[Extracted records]

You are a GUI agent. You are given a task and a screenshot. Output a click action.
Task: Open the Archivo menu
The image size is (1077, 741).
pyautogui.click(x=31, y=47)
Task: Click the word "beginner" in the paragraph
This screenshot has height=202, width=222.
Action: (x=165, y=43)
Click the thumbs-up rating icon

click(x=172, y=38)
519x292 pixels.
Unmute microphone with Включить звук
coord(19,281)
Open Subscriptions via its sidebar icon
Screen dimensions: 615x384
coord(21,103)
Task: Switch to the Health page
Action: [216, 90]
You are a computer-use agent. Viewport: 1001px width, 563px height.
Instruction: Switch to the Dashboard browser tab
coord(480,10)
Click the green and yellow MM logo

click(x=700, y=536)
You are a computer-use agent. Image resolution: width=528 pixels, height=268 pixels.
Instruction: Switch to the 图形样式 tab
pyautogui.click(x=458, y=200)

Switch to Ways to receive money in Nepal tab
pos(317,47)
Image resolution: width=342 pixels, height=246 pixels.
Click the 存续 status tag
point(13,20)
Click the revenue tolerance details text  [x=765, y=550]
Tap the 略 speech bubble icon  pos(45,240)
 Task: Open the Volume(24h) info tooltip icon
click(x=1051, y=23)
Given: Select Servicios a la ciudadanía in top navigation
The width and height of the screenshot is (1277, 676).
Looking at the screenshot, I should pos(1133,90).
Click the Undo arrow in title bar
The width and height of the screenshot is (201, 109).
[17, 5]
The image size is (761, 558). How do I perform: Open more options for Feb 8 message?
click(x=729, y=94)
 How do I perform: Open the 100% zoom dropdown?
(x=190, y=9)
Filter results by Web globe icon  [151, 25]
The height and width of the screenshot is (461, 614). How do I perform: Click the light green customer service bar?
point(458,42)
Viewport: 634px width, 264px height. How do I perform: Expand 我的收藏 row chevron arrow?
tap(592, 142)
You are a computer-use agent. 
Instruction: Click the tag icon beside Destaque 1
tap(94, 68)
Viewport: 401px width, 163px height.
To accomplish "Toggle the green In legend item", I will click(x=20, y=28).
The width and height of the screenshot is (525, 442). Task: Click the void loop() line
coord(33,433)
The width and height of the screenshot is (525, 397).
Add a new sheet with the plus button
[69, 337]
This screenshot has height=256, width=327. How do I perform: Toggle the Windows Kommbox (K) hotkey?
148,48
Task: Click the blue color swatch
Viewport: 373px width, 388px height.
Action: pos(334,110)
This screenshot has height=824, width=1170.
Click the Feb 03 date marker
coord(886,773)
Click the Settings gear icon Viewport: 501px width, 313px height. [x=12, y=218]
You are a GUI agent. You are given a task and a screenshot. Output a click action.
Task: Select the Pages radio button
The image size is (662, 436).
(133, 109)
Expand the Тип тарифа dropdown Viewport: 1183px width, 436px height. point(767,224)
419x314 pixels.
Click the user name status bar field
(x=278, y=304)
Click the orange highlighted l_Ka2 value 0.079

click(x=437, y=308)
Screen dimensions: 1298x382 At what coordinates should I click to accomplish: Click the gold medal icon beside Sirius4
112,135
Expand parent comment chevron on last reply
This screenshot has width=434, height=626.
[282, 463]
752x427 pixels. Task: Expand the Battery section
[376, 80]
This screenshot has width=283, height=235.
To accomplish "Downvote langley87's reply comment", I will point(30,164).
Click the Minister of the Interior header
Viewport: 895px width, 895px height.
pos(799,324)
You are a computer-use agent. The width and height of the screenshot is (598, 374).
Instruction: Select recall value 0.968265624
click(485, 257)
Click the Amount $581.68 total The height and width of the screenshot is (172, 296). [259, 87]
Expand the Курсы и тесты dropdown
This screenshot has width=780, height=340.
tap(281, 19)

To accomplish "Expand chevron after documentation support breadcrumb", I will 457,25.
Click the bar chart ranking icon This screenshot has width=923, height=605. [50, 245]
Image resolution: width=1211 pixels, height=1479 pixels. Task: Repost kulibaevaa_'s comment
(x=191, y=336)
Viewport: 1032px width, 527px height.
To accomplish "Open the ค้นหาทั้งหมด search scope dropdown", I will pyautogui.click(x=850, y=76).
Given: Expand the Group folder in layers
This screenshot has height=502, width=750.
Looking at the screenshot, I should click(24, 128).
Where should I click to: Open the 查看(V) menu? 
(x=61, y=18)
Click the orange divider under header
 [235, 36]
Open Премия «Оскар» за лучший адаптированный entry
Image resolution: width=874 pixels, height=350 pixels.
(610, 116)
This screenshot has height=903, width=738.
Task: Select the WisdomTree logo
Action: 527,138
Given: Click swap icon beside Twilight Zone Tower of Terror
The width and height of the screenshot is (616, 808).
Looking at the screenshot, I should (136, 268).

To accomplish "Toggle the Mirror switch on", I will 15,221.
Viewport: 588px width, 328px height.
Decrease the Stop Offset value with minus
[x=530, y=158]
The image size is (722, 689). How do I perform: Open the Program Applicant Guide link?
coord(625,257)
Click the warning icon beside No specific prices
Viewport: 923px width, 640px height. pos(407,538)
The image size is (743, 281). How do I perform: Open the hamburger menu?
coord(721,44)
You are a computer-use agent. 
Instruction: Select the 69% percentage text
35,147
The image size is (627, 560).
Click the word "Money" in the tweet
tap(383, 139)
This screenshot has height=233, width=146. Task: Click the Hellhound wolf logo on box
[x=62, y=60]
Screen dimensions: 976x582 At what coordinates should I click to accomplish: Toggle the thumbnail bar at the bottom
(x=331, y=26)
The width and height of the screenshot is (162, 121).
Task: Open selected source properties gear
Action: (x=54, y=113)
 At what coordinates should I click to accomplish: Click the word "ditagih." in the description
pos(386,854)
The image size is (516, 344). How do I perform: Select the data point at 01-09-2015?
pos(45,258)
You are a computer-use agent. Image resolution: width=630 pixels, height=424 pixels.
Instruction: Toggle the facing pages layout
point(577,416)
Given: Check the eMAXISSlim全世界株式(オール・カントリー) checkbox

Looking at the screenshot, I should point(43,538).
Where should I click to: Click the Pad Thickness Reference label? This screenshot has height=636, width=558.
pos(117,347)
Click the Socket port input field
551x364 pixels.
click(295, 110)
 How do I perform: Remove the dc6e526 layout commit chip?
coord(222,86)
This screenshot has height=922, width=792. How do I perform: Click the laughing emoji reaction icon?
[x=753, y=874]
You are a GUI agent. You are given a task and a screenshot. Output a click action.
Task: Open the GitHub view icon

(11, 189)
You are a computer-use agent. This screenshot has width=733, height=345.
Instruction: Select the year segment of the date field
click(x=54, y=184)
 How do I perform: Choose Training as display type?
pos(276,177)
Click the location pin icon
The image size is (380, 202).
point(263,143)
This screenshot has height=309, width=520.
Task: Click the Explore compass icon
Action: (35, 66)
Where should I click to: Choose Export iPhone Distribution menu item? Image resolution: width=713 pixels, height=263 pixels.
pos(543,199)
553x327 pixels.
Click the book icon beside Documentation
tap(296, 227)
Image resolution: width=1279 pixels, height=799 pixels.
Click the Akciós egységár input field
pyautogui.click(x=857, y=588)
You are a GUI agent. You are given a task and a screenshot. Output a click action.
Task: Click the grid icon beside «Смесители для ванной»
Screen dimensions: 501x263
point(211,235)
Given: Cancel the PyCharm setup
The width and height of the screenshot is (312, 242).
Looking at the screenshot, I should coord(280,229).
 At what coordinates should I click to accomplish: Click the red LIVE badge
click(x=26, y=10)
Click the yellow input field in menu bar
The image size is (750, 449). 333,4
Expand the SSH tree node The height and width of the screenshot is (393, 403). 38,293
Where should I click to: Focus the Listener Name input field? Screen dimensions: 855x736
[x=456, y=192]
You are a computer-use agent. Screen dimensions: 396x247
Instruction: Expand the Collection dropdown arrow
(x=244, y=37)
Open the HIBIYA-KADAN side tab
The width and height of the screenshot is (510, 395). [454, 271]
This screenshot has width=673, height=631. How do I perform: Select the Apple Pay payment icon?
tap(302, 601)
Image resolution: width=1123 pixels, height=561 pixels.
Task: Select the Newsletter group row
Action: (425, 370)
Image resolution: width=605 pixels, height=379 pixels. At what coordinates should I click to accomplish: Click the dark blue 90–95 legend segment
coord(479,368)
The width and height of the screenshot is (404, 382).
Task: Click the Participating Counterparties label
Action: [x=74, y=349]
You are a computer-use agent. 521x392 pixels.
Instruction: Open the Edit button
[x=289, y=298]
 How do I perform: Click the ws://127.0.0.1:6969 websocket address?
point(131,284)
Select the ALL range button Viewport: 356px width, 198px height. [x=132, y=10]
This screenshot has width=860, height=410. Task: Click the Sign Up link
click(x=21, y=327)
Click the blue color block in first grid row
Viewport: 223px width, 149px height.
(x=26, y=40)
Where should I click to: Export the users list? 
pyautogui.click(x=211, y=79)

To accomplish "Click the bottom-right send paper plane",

**Task goal**
From the records above, copy only the lines starting with the line that holds "This screenshot has width=780, height=340." and going on through the line that holds "лучший адаптированный entry", exactly as written.

**Output**
This screenshot has width=780, height=340.
tap(281, 19)

To accomplish "Expand chevron after documentation support breadcrumb", I will 457,25.
Click the bar chart ranking icon This screenshot has width=923, height=605. [50, 245]
Image resolution: width=1211 pixels, height=1479 pixels. Task: Repost kulibaevaa_'s comment
(x=191, y=336)
Viewport: 1032px width, 527px height.
To accomplish "Open the ค้นหาทั้งหมด search scope dropdown", I will pyautogui.click(x=850, y=76).
Given: Expand the Group folder in layers
This screenshot has height=502, width=750.
Looking at the screenshot, I should click(24, 128).
Where should I click to: Open the 查看(V) menu? 
(x=61, y=18)
Click the orange divider under header
 [235, 36]
Open Премия «Оскар» за лучший адаптированный entry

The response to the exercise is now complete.